日本には大きな市場があり優れた技術がある。それだけではない。日本とのつながりを重視するアジアの国々は、日本の文化にも強い関心を示している。
アジアに向かう若者たちは、そうしたアジアと日本を結ぶ架け橋になり始めている。アジアの国々が日本の若者たちを求めていると言ってもいいだろう。
2008年5月にベトナムで人材紹介会社アイコニック(iconic)を立ち上げた安倉宏明さんは、アジアの企業が日本人の若者たちを雇いたがっていると言う。
「まだ私が人材紹介会社を起こす前、ベトナムにある知り合いのIT企業で営業に回っていたときでした。
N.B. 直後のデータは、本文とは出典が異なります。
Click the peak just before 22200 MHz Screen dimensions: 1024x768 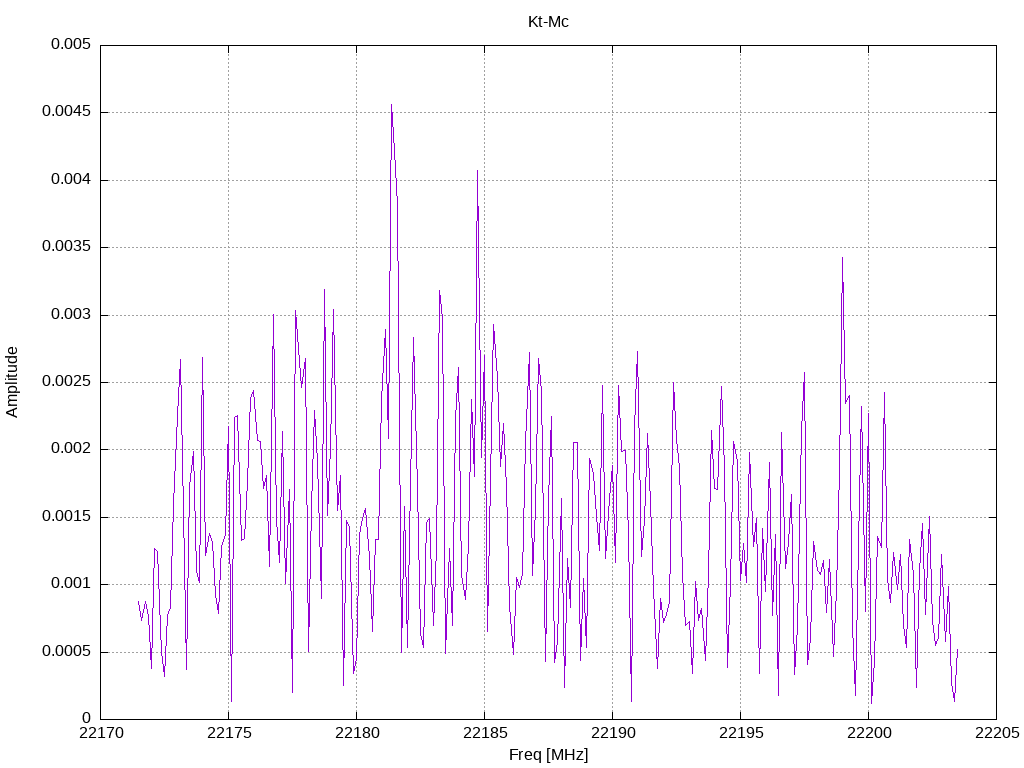842,259
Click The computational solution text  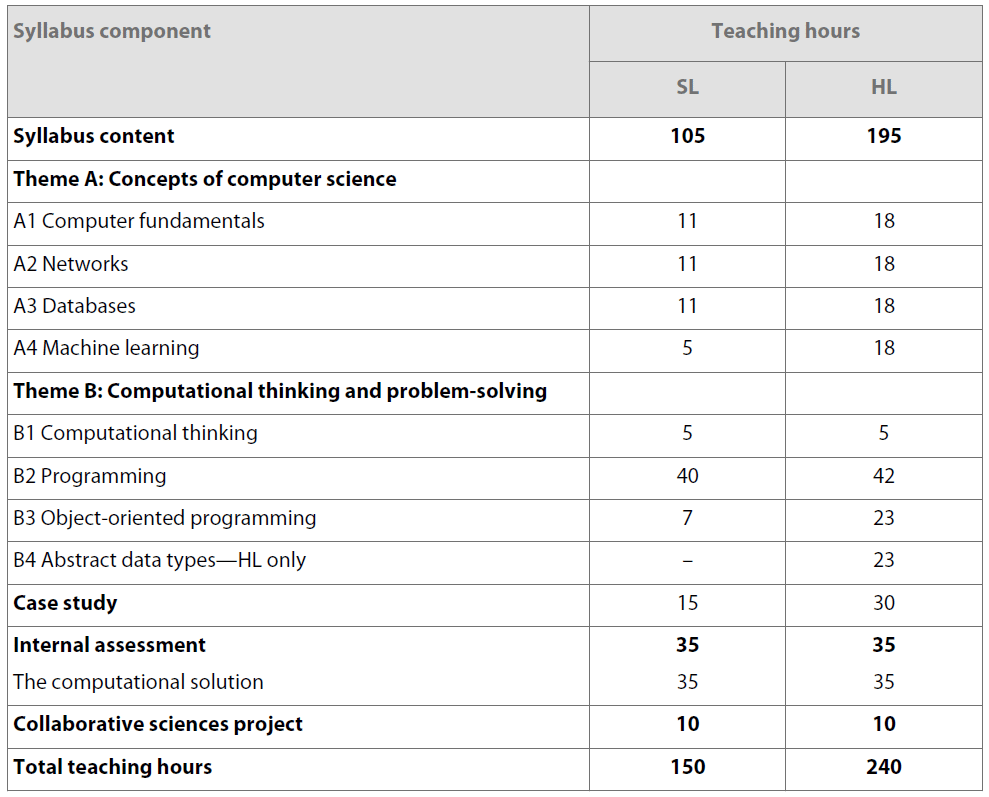(x=138, y=682)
営業の話とは別に何人ものベトナム人経営者が日本人を雇いたいので力を貸してくれないかと言うんですよ」
その理由を聞くと、日本人は非常に能力が高いからだという。ベトナム人に比べ高い賃金を払ってもぜひ雇いたいというのだ。
日本人の能力という中には、高いスキルは当然含まれるが、チームワーク力や他人を思いやる気持ちなども含まれる。
日本人にとっては当たり前のことも海外では簡単に得られない。戦後の日本が急速な復興を果たせたのも、日本人一人ひとりの高い能力があったおかげである。その力をアジアの企業は借りたがっているのである。
安倉さんは、ベトナム人経営者から相次いでそのような依頼を受けて、アジアに優れた日本人の人材を紹介する必要性を痛感した。